• _SOURCE TEXT_
Alexandria Ocasio-Cortez wants the government to pay those “unwilling to work” and to end air travel as part of her Green New Deal. Kamala Harris likes the idea of free medical care for all Americans; Bernie Sanders would throw in free college. And Elizabeth Warren seeks to upend hundreds of years of U.S. legal tradition by making CEOs subject to personal criminal prosecution for misdeeds in their companies. This follows two years of President Donald Trump publicly assailing CEO decisions ranging from GM plant closings to Twitter algorithm tweaks.
So should CEOs be battening down the hatches amid all this populist campaigning against business leaders—and even calls for outright socialism?
Not exactly. “You can’t overreact to the shrillness you’re hearing out of Washington and other places,” says Mark Hogan, a global advisor to Toyota and a member of its board. “You control what you can control. You do your best in supporting the communities where you work. You can’t wring your hands about the other stuff. These things go in cycles.”
But that doesn’t mean CEOs should stay silent. Instead of simply kissing off the threat of fundamental changes to our economic system, some business leaders understandably want to engage their constituencies in defending free enterprise and address their concerns, especially among young consumers.

• _EXTRACTED INFORMATION_
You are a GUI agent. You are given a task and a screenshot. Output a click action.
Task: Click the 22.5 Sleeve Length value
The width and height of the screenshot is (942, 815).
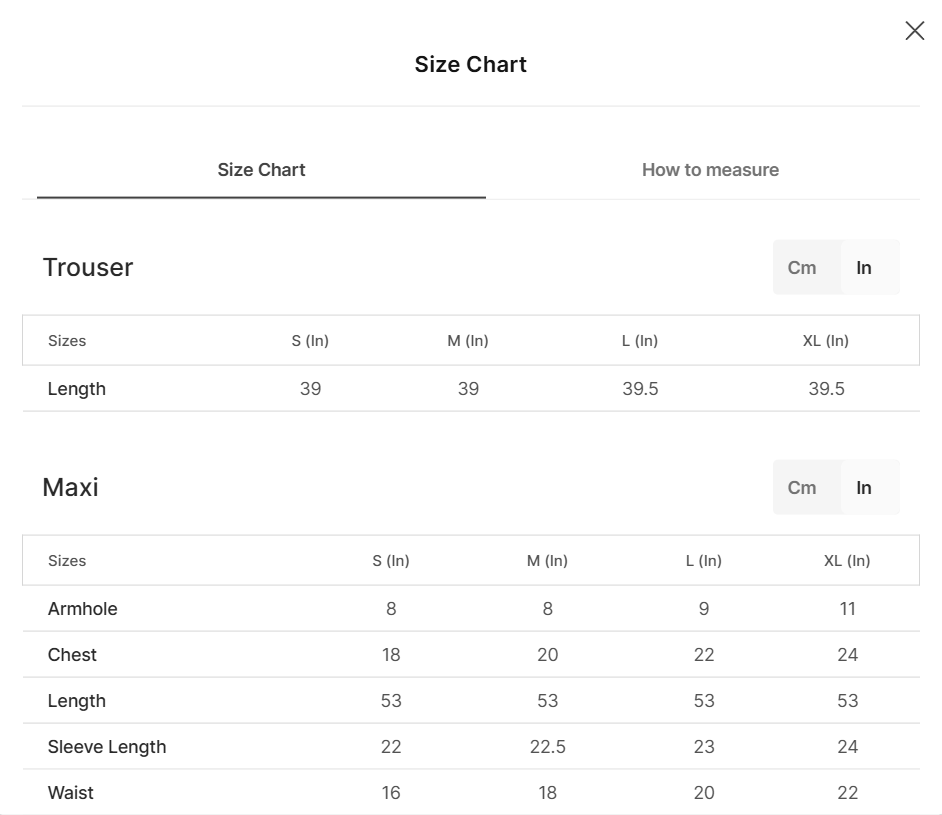coord(547,747)
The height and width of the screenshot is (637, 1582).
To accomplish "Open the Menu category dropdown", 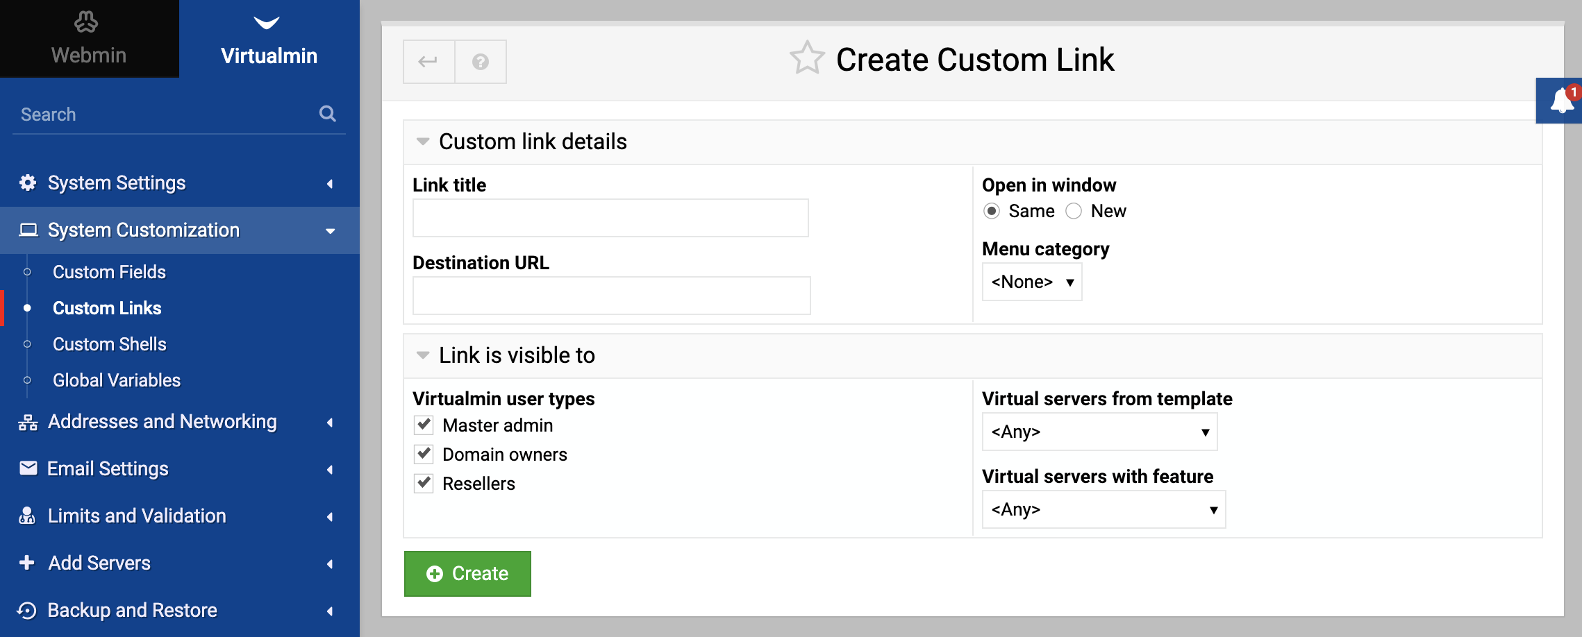I will 1032,282.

• _YOUR OBJECTIVE_
Transcribe the passage of the article on CEOs and populist politics from "So should CEOs" up to and including "among young consumers.". The records play no part in what comes next.

• _TASK ANSWER_
So should CEOs be battening down the hatches amid all this populist campaigning against business leaders—and even calls for outright socialism?
Not exactly. “You can’t overreact to the shrillness you’re hearing out of Washington and other places,” says Mark Hogan, a global advisor to Toyota and a member of its board. “You control what you can control. You do your best in supporting the communities where you work. You can’t wring your hands about the other stuff. These things go in cycles.”
But that doesn’t mean CEOs should stay silent. Instead of simply kissing off the threat of fundamental changes to our economic system, some business leaders understandably want to engage their constituencies in defending free enterprise and address their concerns, especially among young consumers.